TASK 1:
Render the rows, everything from the first one down to the one containing "Екатерина (90, 1407)", as a Markdown table with the columns Number and Row text, one row per line and blank lines omitted.

DOCUMENT:
● ● ● ●
Here's the current Shock: bibliiography. I've only read so much stuff, and this is what's leapt to mind.

If you have something you want to be in this bibliography, please add it in this thread! But, absolutely, totally talk about the author or book. Don't just say a name and bolt.

QuoteScience Fiction
Novels

Asimov: Caves of Steel, Foundation, Robot Dreams
Bradbury: Martian Chronicles, Dinosaur Tales
Clarke: Childhood's End, 2001, 2010
Card: Ender's Game
Dick: Do Androids Dream of Electric Sheep? [pick a book of short stories]
Heinlein: Starship Troopers, Stranger in a Strange Land
Kim Stanley Robinson: Red, Green, Blue Mars
Bruce Sterling: Distraction, Holy Fire
H.G. Wells: War of the Worlds, The Time Machine
Aldous Huxley: Brave New World
George Orwell: 1984
H.G. Wells: War of the Worlds
Jules Verne: 20,000 Leagues Under The Sea


Comics

Ghost in the Shell
Ocean
Finder
Invisibles, The
Transmetropolitan
Powers (!)
● ● ● ●
TASK 2:
Answer these questions about the bibliography post:
(a) Which book does the post list under Card?
(b) What should contributors do besides giving a name?
(c) Which comic in the post is followed by "(!)"?
● ● ● ●
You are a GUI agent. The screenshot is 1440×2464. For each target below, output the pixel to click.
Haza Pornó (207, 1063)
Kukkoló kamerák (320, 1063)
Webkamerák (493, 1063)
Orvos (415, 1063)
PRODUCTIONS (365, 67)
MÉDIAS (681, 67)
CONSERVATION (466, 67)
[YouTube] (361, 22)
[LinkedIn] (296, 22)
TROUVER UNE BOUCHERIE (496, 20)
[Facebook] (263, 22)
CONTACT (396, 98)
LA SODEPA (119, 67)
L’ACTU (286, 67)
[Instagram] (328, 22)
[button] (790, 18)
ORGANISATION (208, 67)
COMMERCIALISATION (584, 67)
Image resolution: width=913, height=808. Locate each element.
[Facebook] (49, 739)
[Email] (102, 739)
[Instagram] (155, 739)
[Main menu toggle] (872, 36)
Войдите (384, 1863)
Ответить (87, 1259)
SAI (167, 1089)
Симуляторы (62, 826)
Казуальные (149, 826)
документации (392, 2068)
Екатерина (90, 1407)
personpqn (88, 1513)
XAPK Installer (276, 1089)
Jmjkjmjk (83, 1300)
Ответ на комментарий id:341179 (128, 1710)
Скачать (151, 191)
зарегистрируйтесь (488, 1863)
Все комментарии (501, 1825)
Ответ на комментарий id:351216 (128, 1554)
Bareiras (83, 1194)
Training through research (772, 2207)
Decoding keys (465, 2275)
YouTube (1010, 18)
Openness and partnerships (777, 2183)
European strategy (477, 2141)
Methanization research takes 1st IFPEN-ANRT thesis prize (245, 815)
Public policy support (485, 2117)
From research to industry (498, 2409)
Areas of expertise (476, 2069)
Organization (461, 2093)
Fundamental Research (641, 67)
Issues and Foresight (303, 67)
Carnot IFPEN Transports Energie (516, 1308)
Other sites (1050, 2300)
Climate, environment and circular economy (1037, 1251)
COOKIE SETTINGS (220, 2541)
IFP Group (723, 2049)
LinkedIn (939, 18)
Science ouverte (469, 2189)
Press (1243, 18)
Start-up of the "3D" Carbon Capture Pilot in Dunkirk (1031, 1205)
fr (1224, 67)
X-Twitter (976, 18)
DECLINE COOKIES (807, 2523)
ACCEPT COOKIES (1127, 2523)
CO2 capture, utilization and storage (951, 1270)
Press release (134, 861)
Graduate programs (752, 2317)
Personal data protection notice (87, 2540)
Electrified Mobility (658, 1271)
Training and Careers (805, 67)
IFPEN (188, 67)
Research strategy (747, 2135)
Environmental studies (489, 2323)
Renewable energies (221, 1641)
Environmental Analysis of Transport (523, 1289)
● ● ● ●
EXERCISE RESULT 1:
| Number | Row text |
|---|---|
| 1 | You are a GUI agent. The screenshot is 1440×2464. For each target below, output the pixel to click. |
| 2 | Haza Pornó (207, 1063) |
| 3 | Kukkoló kamerák (320, 1063) |
| 4 | Webkamerák (493, 1063) |
| 5 | Orvos (415, 1063) |
| 6 | PRODUCTIONS (365, 67) |
| 7 | MÉDIAS (681, 67) |
| 8 | CONSERVATION (466, 67) |
| 9 | [YouTube] (361, 22) |
| 10 | [LinkedIn] (296, 22) |
| 11 | TROUVER UNE BOUCHERIE (496, 20) |
| 12 | [Facebook] (263, 22) |
| 13 | CONTACT (396, 98) |
| 14 | LA SODEPA (119, 67) |
| 15 | L’ACTU (286, 67) |
| 16 | [Instagram] (328, 22) |
| 17 | [button] (790, 18) |
| 18 | ORGANISATION (208, 67) |
| 19 | COMMERCIALISATION (584, 67) |
| 20 | Image resolution: width=913, height=808. Locate each element. |
| 21 | [Facebook] (49, 739) |
| 22 | [Email] (102, 739) |
| 23 | [Instagram] (155, 739) |
| 24 | [Main menu toggle] (872, 36) |
| 25 | Войдите (384, 1863) |
| 26 | Ответить (87, 1259) |
| 27 | SAI (167, 1089) |
| 28 | Симуляторы (62, 826) |
| 29 | Казуальные (149, 826) |
| 30 | документации (392, 2068) |
| 31 | Екатерина (90, 1407) |

EXERCISE RESULT 2:
(a) Ender's Game
(b) Talk about the author or book.
(c) Powers